US 12,333,441 B2
Reinforcement learning method and apparatus using task decomposition
Min Jong Yoo, Suwon-si (KR); Gwang Pyo Yoo, Suwon-si (KR); and Hong Uk Woo, Suwon-si (KR)
Assigned to RESEARCH & BUSINESS FOUNDATION SUNGKYUNKWAN UNIVERSITY, Suwon-si (KR)
Filed by RESEARCH & BUSINESS FOUNDATION SUNGKYUNKWAN UNIVERSITY, Suwon-si (KR)
Filed on Dec. 6, 2022, as Appl. No. 18/075,669.
Claims priority of application No. 10-2021-0173678 (KR), filed on Dec. 7, 2021.

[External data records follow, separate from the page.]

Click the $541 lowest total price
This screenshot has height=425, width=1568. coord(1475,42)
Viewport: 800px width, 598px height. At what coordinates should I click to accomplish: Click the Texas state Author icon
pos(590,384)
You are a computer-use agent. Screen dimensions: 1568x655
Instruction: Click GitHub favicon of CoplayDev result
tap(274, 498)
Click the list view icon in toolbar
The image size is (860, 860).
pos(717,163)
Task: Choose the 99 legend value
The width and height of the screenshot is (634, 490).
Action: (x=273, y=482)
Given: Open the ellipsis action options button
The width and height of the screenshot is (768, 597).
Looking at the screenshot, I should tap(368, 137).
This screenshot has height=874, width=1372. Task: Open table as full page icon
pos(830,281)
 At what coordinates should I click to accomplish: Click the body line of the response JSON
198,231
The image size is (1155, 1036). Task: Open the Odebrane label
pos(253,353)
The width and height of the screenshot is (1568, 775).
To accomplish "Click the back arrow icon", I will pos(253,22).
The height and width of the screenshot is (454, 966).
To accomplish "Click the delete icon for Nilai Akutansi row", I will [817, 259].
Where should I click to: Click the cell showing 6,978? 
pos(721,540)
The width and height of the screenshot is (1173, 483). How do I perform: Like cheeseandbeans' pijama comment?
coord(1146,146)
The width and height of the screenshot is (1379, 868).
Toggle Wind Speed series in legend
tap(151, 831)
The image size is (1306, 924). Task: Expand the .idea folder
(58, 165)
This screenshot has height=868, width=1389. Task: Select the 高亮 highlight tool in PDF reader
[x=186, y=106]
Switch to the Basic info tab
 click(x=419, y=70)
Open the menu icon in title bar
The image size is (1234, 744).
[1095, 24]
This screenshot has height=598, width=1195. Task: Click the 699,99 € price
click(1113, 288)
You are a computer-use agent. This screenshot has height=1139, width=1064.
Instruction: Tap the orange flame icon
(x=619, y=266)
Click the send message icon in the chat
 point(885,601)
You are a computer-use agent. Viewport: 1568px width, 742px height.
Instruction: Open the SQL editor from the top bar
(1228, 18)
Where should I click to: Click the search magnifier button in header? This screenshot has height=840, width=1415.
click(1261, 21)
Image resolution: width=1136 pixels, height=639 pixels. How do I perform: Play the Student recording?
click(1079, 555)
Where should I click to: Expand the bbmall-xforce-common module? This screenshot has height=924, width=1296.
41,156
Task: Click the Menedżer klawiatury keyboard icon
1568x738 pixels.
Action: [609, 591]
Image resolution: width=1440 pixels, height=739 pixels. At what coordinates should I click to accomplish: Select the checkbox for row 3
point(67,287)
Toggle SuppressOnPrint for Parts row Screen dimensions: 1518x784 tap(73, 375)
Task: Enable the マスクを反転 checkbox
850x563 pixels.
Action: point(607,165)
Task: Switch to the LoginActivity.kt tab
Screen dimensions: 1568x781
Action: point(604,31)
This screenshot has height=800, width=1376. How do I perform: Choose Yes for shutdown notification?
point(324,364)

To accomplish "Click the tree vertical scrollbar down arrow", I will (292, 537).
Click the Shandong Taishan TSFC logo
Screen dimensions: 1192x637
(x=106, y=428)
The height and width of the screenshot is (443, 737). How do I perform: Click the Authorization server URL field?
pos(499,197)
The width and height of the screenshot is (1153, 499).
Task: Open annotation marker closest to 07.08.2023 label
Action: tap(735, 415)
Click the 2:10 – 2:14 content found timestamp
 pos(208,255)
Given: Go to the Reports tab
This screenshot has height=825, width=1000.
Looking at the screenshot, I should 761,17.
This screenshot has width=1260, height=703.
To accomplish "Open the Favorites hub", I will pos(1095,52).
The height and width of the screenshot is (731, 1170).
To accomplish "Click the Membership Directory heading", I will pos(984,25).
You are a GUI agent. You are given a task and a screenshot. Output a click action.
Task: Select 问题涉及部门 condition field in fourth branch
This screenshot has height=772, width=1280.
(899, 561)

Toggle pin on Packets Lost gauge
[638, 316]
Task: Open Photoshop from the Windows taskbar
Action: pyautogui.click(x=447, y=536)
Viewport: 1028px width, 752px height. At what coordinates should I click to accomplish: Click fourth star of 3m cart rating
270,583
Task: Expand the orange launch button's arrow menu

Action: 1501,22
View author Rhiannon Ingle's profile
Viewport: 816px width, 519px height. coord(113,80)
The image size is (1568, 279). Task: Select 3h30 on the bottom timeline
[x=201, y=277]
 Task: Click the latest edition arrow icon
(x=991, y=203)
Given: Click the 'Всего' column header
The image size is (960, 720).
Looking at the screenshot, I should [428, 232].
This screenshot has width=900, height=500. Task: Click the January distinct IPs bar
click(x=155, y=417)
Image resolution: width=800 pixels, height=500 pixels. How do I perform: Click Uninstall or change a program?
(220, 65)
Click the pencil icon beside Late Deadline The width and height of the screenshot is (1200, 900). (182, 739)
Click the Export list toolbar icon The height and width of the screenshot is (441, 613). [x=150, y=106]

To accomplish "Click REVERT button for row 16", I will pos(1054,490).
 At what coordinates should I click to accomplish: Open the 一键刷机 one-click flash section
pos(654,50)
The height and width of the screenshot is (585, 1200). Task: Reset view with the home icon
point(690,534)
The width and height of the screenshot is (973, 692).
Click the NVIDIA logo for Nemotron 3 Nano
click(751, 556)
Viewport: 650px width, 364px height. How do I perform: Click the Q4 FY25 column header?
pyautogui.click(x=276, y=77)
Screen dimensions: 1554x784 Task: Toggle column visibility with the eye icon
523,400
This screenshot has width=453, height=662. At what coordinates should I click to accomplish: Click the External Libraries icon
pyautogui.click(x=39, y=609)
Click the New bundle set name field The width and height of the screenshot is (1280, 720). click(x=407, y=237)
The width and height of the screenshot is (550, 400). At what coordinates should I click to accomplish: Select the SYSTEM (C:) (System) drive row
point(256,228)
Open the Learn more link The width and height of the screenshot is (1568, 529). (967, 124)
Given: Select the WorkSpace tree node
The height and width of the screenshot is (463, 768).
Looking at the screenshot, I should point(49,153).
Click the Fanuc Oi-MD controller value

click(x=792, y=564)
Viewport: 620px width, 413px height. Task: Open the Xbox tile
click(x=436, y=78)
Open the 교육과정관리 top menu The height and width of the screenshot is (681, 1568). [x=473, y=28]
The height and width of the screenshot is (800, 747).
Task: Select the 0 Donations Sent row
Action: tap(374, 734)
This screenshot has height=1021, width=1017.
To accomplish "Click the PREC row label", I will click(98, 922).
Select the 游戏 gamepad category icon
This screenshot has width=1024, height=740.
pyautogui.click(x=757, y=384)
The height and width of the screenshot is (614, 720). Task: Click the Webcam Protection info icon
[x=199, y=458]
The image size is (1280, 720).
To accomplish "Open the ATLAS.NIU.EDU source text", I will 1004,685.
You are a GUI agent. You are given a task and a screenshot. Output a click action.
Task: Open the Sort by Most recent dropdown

Prior Publication US 2023/0177348 A1, Jun. 8, 2023
Int. Cl. G06K 9/62 (2022.01); G06N 3/092 (2023.01); G06V 10/774 (2022.01)
CPC G06N 3/092 (2023.01) [G06V 10/774 (2022.01)] 12 Claims
OG exemplary drawing
 
7. A reinforcement learning apparatus using a task decomposition inference model in a time-variant environment, comprising:
a transition model unit which selects a plurality of paired transitions having a time-invariant common characteristic and a time-variant different environmental characteristic from the dataset including a plurality of transition data based on the cycle GAN;
an embedding unit which trains an auto encoder to embed each of the time-variant part and the time-invariant part with respect to the plurality of paired transitions into a latent space; and
a reinforcement learning unit which performs reinforcement learning on a transition corresponding to data collected in the time-variant environment, using the trained auto encoder.